Exercise>
State how many lines of the material below contain the word "sidebar". Give only the number.

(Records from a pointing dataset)
========

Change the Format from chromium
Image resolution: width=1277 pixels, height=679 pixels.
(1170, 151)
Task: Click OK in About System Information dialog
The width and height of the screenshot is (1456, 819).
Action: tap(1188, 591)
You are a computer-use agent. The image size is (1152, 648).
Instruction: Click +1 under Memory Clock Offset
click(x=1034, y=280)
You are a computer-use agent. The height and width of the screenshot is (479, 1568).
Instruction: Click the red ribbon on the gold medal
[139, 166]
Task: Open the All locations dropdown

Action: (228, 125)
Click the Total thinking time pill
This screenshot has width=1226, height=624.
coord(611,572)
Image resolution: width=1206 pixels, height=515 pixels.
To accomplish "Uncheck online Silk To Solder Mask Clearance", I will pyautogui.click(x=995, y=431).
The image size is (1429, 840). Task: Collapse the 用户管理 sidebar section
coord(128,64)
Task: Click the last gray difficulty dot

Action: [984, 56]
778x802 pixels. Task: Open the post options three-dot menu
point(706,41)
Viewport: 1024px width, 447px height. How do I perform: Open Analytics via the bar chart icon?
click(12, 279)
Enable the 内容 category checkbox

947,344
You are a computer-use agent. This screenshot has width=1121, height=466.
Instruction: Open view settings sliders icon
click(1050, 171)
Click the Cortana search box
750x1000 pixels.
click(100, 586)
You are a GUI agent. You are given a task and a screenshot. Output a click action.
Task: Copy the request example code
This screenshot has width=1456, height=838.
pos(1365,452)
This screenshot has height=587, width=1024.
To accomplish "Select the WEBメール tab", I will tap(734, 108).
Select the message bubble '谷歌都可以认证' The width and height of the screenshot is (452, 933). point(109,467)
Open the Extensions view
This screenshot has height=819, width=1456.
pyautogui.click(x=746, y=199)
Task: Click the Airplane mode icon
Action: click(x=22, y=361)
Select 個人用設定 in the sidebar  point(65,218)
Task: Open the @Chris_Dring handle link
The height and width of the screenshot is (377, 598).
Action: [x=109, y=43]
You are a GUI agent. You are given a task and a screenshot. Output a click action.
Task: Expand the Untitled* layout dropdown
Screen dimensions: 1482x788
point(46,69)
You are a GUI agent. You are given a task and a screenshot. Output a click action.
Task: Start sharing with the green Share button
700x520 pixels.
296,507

========

Solution to this task>
2